EXCERPTED RECORDS:
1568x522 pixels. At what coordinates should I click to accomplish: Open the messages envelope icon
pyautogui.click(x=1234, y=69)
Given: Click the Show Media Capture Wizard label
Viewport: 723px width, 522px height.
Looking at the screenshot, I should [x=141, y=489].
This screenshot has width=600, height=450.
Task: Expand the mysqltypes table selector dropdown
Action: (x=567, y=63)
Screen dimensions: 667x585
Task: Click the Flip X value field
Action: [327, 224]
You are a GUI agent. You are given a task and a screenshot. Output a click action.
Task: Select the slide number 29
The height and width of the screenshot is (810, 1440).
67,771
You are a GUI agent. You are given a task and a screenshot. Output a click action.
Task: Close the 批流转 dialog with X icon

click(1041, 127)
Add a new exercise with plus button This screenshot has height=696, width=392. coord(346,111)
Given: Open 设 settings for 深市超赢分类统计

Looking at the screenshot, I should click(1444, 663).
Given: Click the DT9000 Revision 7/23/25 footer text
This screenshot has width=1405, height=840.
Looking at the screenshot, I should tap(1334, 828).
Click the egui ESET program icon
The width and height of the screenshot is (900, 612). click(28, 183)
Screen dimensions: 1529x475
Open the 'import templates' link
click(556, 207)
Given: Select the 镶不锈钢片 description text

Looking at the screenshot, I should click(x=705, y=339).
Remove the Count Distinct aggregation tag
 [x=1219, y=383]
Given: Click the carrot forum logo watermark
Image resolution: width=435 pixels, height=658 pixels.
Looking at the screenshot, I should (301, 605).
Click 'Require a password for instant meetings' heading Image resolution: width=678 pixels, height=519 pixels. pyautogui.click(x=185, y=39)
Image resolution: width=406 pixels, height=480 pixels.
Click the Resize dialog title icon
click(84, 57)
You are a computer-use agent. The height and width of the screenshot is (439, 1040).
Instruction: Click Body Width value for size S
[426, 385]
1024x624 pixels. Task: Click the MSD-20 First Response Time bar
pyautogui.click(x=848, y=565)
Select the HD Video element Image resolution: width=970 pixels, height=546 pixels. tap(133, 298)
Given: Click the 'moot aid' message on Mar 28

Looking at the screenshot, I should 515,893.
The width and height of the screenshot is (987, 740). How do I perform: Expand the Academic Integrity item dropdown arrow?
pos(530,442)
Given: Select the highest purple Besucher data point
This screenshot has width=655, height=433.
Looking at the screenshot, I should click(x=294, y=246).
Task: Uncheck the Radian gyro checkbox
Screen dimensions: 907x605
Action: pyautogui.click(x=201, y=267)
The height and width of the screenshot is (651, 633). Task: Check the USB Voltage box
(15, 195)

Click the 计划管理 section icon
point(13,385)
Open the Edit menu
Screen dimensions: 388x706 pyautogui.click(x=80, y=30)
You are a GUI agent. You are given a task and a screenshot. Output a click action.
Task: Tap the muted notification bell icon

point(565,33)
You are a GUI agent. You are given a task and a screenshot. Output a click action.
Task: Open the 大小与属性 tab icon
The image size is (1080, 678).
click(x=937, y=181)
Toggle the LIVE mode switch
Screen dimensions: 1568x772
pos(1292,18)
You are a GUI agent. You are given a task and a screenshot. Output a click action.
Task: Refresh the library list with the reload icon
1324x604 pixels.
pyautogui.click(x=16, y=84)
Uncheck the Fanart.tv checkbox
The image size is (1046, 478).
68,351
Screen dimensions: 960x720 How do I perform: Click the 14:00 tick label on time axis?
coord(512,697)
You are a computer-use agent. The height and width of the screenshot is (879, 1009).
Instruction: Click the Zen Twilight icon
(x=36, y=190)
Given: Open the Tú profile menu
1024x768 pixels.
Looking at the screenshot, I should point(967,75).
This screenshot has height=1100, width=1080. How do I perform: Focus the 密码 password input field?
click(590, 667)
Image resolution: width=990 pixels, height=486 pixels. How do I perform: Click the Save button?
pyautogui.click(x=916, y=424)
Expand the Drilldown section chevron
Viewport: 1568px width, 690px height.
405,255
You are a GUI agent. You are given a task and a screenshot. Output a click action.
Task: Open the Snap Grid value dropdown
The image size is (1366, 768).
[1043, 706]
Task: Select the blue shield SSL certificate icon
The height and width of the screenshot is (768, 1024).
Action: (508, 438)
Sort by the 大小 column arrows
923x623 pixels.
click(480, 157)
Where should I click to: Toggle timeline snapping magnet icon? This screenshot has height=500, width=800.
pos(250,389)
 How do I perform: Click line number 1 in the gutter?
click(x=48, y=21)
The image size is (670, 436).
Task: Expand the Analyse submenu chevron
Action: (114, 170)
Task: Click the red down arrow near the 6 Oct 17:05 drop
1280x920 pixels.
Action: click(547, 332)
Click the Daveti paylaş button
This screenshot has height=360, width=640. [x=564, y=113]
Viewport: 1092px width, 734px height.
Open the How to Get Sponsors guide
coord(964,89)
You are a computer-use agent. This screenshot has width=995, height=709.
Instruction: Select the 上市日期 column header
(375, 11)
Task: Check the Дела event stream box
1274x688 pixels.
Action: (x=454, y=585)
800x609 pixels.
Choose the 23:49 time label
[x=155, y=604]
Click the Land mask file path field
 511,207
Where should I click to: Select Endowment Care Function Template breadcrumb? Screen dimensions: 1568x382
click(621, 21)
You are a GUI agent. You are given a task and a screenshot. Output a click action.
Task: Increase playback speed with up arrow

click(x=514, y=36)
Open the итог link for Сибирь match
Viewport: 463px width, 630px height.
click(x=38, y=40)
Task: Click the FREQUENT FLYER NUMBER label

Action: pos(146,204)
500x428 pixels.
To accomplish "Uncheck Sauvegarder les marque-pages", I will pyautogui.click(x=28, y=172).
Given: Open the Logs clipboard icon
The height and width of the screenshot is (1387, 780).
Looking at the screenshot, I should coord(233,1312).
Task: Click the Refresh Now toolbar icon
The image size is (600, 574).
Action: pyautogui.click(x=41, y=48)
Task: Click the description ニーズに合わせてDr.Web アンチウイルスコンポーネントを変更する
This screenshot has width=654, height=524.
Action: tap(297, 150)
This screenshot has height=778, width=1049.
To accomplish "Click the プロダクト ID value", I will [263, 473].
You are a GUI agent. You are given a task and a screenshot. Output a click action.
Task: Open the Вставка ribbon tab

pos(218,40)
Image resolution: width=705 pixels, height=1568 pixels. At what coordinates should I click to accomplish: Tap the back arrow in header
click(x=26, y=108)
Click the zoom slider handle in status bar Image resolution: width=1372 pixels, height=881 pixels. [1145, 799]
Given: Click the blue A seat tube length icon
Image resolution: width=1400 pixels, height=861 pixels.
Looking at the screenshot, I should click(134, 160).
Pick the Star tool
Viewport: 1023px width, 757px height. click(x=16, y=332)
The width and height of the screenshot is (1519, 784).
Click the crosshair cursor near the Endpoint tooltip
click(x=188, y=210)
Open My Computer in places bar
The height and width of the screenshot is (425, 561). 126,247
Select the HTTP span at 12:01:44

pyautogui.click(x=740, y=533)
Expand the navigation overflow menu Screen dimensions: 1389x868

BRIEF:
Please reproduce the data as it was given, with every line exact.

WRITTEN SOLUTION:
1568x522 pixels. At what coordinates should I click to accomplish: Open the messages envelope icon
pyautogui.click(x=1234, y=69)
Given: Click the Show Media Capture Wizard label
Viewport: 723px width, 522px height.
Looking at the screenshot, I should [x=141, y=489].
This screenshot has width=600, height=450.
Task: Expand the mysqltypes table selector dropdown
Action: (x=567, y=63)
Screen dimensions: 667x585
Task: Click the Flip X value field
Action: [327, 224]
You are a GUI agent. You are given a task and a screenshot. Output a click action.
Task: Select the slide number 29
The height and width of the screenshot is (810, 1440).
67,771
You are a GUI agent. You are given a task and a screenshot. Output a click action.
Task: Close the 批流转 dialog with X icon

click(1041, 127)
Add a new exercise with plus button This screenshot has height=696, width=392. coord(346,111)
Given: Open 设 settings for 深市超赢分类统计

Looking at the screenshot, I should click(1444, 663).
Given: Click the DT9000 Revision 7/23/25 footer text
This screenshot has width=1405, height=840.
Looking at the screenshot, I should tap(1334, 828).
Click the egui ESET program icon
The width and height of the screenshot is (900, 612). click(28, 183)
Screen dimensions: 1529x475
Open the 'import templates' link
click(556, 207)
Given: Select the 镶不锈钢片 description text

Looking at the screenshot, I should click(x=705, y=339).
Remove the Count Distinct aggregation tag
 [x=1219, y=383]
Given: Click the carrot forum logo watermark
Image resolution: width=435 pixels, height=658 pixels.
Looking at the screenshot, I should (301, 605).
Click 'Require a password for instant meetings' heading Image resolution: width=678 pixels, height=519 pixels. pyautogui.click(x=185, y=39)
Image resolution: width=406 pixels, height=480 pixels.
Click the Resize dialog title icon
click(84, 57)
You are a computer-use agent. The height and width of the screenshot is (439, 1040).
Instruction: Click Body Width value for size S
[426, 385]
1024x624 pixels. Task: Click the MSD-20 First Response Time bar
pyautogui.click(x=848, y=565)
Select the HD Video element Image resolution: width=970 pixels, height=546 pixels. tap(133, 298)
Given: Click the 'moot aid' message on Mar 28

Looking at the screenshot, I should 515,893.
The width and height of the screenshot is (987, 740). How do I perform: Expand the Academic Integrity item dropdown arrow?
pos(530,442)
Given: Select the highest purple Besucher data point
This screenshot has width=655, height=433.
Looking at the screenshot, I should click(x=294, y=246).
Task: Uncheck the Radian gyro checkbox
Screen dimensions: 907x605
Action: pyautogui.click(x=201, y=267)
The height and width of the screenshot is (651, 633). Task: Check the USB Voltage box
(15, 195)

Click the 计划管理 section icon
point(13,385)
Open the Edit menu
Screen dimensions: 388x706 pyautogui.click(x=80, y=30)
You are a GUI agent. You are given a task and a screenshot. Output a click action.
Task: Tap the muted notification bell icon

point(565,33)
You are a GUI agent. You are given a task and a screenshot. Output a click action.
Task: Open the 大小与属性 tab icon
The image size is (1080, 678).
click(x=937, y=181)
Toggle the LIVE mode switch
Screen dimensions: 1568x772
pos(1292,18)
You are a GUI agent. You are given a task and a screenshot. Output a click action.
Task: Refresh the library list with the reload icon
1324x604 pixels.
pyautogui.click(x=16, y=84)
Uncheck the Fanart.tv checkbox
The image size is (1046, 478).
68,351
Screen dimensions: 960x720 How do I perform: Click the 14:00 tick label on time axis?
coord(512,697)
You are a computer-use agent. The height and width of the screenshot is (879, 1009).
Instruction: Click the Zen Twilight icon
(x=36, y=190)
Given: Open the Tú profile menu
1024x768 pixels.
Looking at the screenshot, I should point(967,75).
This screenshot has height=1100, width=1080. How do I perform: Focus the 密码 password input field?
click(590, 667)
Image resolution: width=990 pixels, height=486 pixels. How do I perform: Click the Save button?
pyautogui.click(x=916, y=424)
Expand the Drilldown section chevron
Viewport: 1568px width, 690px height.
405,255
You are a GUI agent. You are given a task and a screenshot. Output a click action.
Task: Open the Snap Grid value dropdown
The image size is (1366, 768).
[1043, 706]
Task: Select the blue shield SSL certificate icon
The height and width of the screenshot is (768, 1024).
Action: (508, 438)
Sort by the 大小 column arrows
923x623 pixels.
click(480, 157)
Where should I click to: Toggle timeline snapping magnet icon? This screenshot has height=500, width=800.
pos(250,389)
 How do I perform: Click line number 1 in the gutter?
click(x=48, y=21)
The image size is (670, 436).
Task: Expand the Analyse submenu chevron
Action: (114, 170)
Task: Click the red down arrow near the 6 Oct 17:05 drop
1280x920 pixels.
Action: click(547, 332)
Click the Daveti paylaş button
This screenshot has height=360, width=640. [x=564, y=113]
Viewport: 1092px width, 734px height.
Open the How to Get Sponsors guide
coord(964,89)
You are a computer-use agent. This screenshot has width=995, height=709.
Instruction: Select the 上市日期 column header
(375, 11)
Task: Check the Дела event stream box
1274x688 pixels.
Action: (x=454, y=585)
800x609 pixels.
Choose the 23:49 time label
[x=155, y=604]
Click the Land mask file path field
 511,207
Where should I click to: Select Endowment Care Function Template breadcrumb? Screen dimensions: 1568x382
click(621, 21)
You are a GUI agent. You are given a task and a screenshot. Output a click action.
Task: Increase playback speed with up arrow

click(x=514, y=36)
Open the итог link for Сибирь match
Viewport: 463px width, 630px height.
click(x=38, y=40)
Task: Click the FREQUENT FLYER NUMBER label

Action: pos(146,204)
500x428 pixels.
To accomplish "Uncheck Sauvegarder les marque-pages", I will pyautogui.click(x=28, y=172).
Given: Open the Logs clipboard icon
The height and width of the screenshot is (1387, 780).
Looking at the screenshot, I should coord(233,1312).
Task: Click the Refresh Now toolbar icon
The image size is (600, 574).
Action: pyautogui.click(x=41, y=48)
Task: Click the description ニーズに合わせてDr.Web アンチウイルスコンポーネントを変更する
This screenshot has width=654, height=524.
Action: tap(297, 150)
This screenshot has height=778, width=1049.
To accomplish "Click the プロダクト ID value", I will [263, 473].
You are a GUI agent. You are given a task and a screenshot. Output a click action.
Task: Open the Вставка ribbon tab

pos(218,40)
Image resolution: width=705 pixels, height=1568 pixels. At what coordinates should I click to accomplish: Tap the back arrow in header
click(x=26, y=108)
Click the zoom slider handle in status bar Image resolution: width=1372 pixels, height=881 pixels. [1145, 799]
Given: Click the blue A seat tube length icon
Image resolution: width=1400 pixels, height=861 pixels.
Looking at the screenshot, I should click(134, 160).
Pick the Star tool
Viewport: 1023px width, 757px height. click(x=16, y=332)
The width and height of the screenshot is (1519, 784).
Click the crosshair cursor near the Endpoint tooltip
click(x=188, y=210)
Open My Computer in places bar
The height and width of the screenshot is (425, 561). 126,247
Select the HTTP span at 12:01:44

pyautogui.click(x=740, y=533)
Expand the navigation overflow menu Screen dimensions: 1389x868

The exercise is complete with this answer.